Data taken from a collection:
====

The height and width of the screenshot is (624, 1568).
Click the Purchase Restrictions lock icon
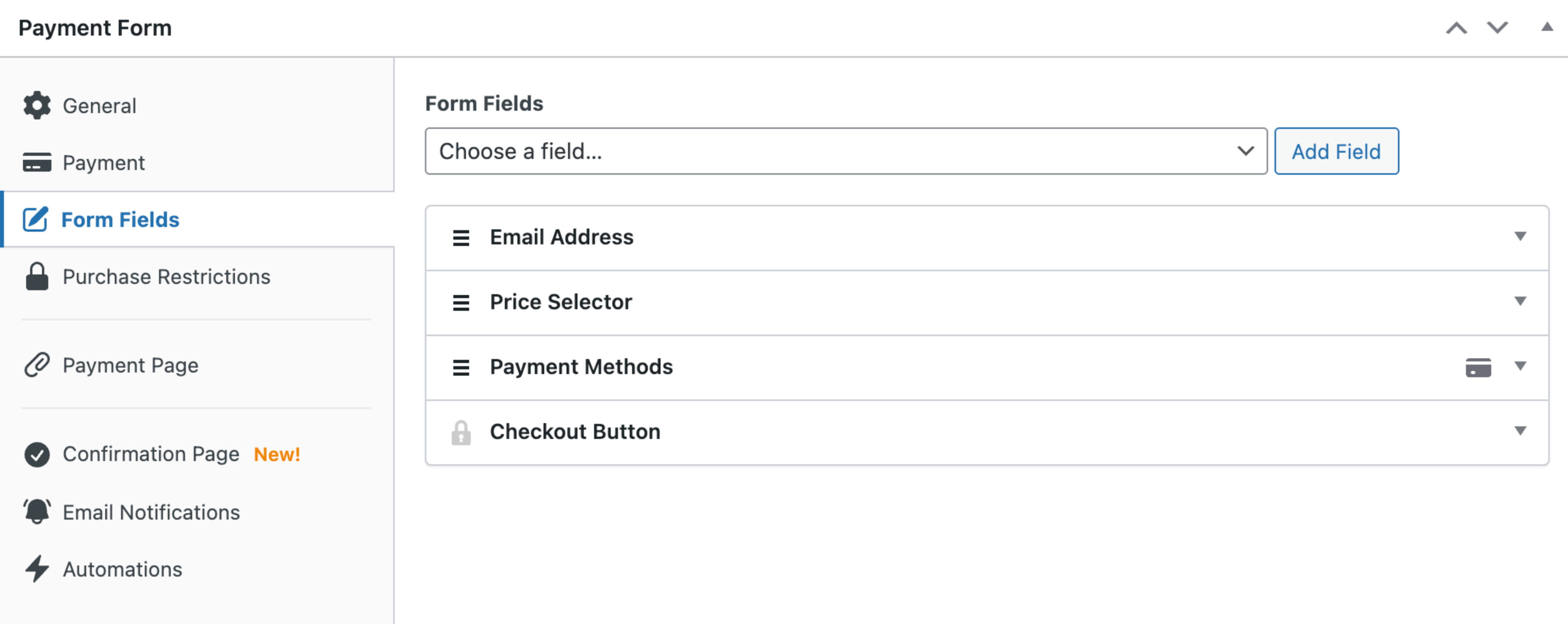[37, 277]
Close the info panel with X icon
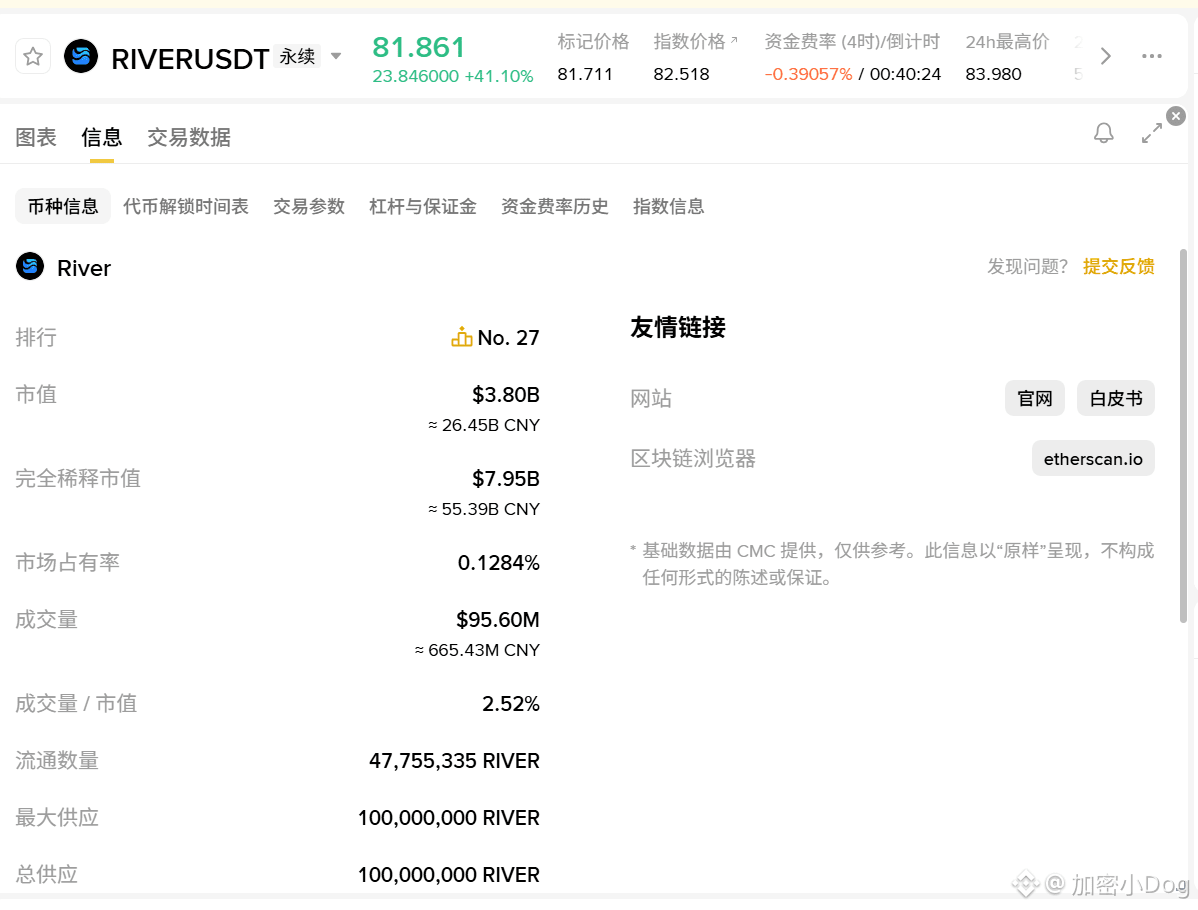 tap(1176, 116)
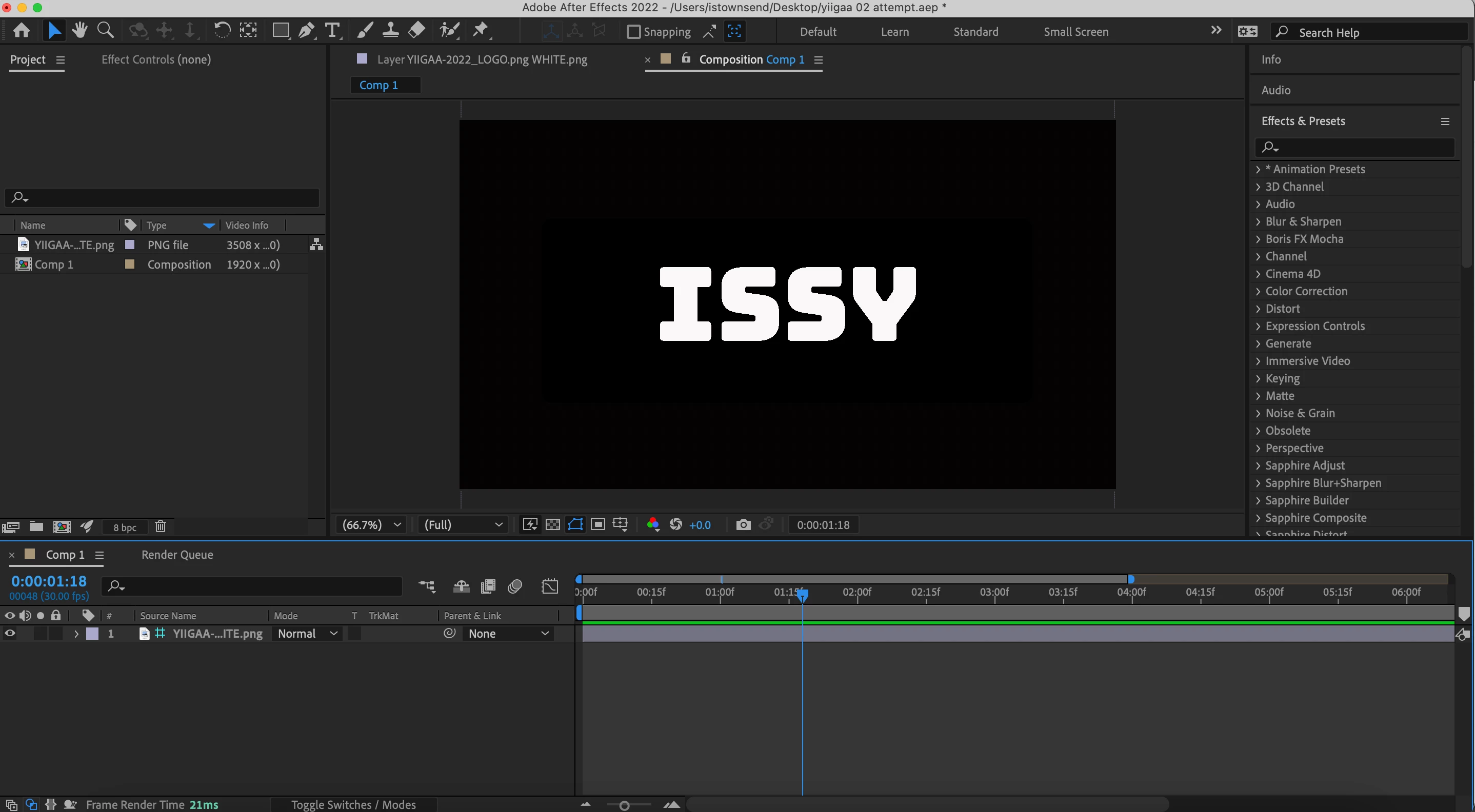
Task: Click the Home icon in toolbar
Action: pyautogui.click(x=22, y=30)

====

• [GIVEN PROBLEM]: Rewrite the data above with "Purchase Restrictions" renamed to "Purchase Limits" and everything else unchanged. Leave out the pictures.

• [OUTPUT]:
The height and width of the screenshot is (624, 1568).
Click the Purchase Limits lock icon
[37, 277]
Close the info panel with X icon
 tap(1176, 116)
Task: Click the Home icon in toolbar
Action: pyautogui.click(x=22, y=30)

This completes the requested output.